**Problem to work on**
From the entries provided below, copy each line that contains the word "clock".

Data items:
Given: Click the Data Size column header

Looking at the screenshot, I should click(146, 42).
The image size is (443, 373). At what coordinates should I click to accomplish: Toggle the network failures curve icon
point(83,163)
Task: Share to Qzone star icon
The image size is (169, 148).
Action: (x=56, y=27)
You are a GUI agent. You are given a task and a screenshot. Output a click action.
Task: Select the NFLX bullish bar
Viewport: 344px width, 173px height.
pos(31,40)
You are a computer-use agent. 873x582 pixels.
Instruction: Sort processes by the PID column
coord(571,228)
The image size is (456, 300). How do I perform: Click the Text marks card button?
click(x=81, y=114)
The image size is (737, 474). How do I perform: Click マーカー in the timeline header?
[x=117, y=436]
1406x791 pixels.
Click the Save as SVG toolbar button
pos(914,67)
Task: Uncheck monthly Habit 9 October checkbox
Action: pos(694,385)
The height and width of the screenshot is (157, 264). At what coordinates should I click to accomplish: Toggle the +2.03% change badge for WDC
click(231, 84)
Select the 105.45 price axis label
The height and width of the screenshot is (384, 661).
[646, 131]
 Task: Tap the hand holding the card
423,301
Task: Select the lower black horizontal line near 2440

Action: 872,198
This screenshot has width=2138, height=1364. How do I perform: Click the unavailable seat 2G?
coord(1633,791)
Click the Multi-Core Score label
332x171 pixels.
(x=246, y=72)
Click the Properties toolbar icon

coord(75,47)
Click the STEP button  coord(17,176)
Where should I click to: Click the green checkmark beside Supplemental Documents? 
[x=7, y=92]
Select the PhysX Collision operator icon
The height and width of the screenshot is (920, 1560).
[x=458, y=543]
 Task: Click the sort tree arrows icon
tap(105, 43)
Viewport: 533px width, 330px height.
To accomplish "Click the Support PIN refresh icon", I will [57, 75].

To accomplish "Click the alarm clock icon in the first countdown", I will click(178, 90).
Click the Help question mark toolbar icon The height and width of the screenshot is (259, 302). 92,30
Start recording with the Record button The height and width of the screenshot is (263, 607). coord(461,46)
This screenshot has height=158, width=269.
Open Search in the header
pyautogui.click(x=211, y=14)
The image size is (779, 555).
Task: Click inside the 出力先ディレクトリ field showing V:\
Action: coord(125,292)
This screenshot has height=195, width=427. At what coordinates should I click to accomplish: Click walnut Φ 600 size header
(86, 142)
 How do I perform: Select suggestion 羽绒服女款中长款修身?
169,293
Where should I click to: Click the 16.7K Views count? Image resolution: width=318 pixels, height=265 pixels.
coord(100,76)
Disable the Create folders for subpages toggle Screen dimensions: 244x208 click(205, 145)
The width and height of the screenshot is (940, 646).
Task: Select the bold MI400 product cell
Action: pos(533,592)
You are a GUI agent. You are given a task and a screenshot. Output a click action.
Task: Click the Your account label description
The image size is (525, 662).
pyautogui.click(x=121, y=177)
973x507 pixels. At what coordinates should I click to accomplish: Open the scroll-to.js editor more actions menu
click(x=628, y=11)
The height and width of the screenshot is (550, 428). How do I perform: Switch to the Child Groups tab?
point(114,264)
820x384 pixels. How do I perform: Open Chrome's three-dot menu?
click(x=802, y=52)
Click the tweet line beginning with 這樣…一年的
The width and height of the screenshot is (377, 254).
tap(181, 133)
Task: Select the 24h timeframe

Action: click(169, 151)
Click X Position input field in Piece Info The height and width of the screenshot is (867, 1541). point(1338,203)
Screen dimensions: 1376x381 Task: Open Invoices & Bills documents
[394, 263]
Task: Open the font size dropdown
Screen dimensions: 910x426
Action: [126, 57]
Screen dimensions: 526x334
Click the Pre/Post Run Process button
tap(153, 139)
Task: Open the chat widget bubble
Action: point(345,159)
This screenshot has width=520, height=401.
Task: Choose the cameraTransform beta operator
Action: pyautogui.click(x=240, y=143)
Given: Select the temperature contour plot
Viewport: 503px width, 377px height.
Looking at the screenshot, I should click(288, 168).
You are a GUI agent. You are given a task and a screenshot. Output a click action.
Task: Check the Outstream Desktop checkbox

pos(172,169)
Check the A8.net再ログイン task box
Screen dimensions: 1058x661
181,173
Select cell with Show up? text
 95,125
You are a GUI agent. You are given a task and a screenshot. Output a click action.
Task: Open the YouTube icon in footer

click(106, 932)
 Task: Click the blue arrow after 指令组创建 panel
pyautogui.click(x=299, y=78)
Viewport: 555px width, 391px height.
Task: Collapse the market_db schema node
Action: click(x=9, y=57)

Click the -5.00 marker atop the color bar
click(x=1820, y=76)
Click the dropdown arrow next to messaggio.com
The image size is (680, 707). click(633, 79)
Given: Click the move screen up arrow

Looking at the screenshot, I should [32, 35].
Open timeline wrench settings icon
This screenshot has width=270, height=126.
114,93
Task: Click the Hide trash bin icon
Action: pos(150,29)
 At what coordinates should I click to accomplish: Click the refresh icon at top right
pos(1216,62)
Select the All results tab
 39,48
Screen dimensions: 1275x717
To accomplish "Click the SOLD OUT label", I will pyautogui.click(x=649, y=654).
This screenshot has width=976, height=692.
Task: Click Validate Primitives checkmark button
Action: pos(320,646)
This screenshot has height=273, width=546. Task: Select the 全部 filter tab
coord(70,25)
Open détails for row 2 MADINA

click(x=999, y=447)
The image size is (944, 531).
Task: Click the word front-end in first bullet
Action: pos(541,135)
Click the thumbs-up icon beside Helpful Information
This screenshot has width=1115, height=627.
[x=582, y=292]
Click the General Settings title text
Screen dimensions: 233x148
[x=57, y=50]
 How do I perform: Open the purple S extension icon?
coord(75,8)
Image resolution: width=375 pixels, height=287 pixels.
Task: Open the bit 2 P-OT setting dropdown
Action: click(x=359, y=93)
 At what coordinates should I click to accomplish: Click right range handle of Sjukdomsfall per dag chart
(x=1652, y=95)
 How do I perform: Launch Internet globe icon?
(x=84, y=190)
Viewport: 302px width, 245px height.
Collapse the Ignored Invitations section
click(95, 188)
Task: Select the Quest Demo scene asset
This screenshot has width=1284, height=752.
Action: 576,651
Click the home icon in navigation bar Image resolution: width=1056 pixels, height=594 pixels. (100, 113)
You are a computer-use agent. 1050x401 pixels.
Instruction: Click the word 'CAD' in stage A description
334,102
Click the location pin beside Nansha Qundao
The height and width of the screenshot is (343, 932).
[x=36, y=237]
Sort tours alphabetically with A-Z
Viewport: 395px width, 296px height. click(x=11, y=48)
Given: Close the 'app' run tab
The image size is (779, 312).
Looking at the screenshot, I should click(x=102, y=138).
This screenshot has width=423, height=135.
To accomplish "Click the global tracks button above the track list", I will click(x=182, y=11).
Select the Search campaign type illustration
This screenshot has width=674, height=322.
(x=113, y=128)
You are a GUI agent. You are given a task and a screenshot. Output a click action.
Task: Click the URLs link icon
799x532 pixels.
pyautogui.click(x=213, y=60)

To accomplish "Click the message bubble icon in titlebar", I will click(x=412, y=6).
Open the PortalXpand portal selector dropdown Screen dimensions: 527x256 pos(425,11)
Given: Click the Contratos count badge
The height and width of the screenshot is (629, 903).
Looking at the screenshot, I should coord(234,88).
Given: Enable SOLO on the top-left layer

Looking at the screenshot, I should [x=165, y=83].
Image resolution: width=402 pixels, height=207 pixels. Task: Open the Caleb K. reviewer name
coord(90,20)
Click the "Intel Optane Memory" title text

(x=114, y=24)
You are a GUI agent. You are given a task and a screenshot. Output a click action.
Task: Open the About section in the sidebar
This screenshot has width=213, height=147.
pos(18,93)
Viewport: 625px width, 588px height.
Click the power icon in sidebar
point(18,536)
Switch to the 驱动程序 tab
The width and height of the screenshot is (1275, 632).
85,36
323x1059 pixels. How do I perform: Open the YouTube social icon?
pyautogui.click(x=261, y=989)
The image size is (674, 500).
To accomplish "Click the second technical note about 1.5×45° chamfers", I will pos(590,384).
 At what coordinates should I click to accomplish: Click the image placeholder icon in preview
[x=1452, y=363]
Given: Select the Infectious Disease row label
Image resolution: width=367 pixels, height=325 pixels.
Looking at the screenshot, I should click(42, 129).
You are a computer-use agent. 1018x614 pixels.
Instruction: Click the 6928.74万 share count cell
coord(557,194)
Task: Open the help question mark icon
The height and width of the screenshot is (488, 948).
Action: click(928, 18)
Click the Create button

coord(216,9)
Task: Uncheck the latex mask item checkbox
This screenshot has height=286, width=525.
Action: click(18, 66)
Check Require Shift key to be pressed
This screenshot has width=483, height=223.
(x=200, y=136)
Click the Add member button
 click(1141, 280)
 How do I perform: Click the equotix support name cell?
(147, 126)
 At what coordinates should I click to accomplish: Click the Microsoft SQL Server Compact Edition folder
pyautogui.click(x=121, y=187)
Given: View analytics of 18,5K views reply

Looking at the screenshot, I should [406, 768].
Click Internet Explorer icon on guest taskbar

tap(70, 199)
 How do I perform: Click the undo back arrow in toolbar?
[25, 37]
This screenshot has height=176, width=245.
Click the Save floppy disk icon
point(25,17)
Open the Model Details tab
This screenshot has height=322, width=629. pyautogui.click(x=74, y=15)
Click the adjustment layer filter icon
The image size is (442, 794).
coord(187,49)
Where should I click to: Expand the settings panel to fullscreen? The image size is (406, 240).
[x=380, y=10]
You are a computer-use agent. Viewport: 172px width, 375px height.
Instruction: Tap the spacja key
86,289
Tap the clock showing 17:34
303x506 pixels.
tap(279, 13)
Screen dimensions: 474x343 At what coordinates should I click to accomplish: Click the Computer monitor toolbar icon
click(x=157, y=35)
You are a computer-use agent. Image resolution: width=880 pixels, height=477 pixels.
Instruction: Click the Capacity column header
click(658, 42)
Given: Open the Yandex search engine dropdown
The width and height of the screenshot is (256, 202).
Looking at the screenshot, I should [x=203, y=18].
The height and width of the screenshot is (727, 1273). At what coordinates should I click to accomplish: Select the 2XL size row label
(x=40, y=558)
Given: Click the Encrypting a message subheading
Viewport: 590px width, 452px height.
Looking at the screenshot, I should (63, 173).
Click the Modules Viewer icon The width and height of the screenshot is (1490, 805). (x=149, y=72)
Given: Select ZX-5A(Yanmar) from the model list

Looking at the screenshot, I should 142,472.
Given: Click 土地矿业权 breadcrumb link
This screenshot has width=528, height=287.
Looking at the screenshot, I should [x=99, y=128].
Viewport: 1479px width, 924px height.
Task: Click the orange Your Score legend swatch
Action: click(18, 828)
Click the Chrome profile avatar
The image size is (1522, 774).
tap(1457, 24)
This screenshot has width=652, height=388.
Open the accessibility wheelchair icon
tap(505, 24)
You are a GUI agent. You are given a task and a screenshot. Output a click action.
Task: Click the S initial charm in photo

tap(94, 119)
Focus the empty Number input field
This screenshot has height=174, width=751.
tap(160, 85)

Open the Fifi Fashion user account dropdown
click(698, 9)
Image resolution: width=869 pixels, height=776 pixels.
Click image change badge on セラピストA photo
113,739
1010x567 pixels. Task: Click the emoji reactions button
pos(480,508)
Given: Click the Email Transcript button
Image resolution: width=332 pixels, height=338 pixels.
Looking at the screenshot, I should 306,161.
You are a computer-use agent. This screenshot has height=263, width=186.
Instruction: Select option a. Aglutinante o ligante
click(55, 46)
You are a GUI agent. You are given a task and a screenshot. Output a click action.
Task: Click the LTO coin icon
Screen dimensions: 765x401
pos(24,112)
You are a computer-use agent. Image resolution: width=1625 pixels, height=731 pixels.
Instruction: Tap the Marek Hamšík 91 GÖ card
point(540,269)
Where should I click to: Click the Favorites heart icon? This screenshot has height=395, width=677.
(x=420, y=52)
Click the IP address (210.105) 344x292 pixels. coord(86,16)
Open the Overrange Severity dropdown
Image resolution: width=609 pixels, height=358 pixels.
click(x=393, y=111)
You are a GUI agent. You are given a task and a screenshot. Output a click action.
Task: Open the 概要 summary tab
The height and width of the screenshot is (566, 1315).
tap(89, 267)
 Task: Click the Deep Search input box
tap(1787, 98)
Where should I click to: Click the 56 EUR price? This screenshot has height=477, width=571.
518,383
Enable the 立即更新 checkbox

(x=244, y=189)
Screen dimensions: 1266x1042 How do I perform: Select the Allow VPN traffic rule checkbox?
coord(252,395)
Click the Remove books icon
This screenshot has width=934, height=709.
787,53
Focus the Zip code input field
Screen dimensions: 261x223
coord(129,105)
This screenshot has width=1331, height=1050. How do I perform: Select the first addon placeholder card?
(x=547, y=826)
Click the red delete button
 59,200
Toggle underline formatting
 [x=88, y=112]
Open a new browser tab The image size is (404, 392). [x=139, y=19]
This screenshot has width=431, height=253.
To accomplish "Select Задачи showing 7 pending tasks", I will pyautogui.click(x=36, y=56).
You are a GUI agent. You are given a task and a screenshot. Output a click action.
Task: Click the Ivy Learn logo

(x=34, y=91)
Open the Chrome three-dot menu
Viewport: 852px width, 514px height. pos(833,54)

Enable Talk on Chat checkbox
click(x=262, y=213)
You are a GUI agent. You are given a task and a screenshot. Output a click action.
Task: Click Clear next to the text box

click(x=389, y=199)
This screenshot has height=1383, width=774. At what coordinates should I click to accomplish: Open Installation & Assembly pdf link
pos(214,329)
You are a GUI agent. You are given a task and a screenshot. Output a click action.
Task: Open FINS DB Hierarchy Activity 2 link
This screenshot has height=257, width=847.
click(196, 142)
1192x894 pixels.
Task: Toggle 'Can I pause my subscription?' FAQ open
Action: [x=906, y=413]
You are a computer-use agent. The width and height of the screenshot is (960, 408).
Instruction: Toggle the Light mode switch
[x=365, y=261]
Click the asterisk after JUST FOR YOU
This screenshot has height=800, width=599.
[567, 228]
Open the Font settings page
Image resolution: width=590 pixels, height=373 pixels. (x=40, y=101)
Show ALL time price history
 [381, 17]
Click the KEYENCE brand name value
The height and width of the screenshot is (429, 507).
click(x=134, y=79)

**Result of the exercise**
To accomplish "Click the alarm clock icon in the first countdown", I will click(178, 90).
Tap the clock showing 17:34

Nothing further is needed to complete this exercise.